The answer should be the lines from the one with "Open the Extensions menu" through the final line of the entries, restated word for word.

== Segment start ==

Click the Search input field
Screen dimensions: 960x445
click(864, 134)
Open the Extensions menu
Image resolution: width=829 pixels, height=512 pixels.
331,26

== Segment end ==

» **Solution to the problem**
Open the Extensions menu
Image resolution: width=829 pixels, height=512 pixels.
331,26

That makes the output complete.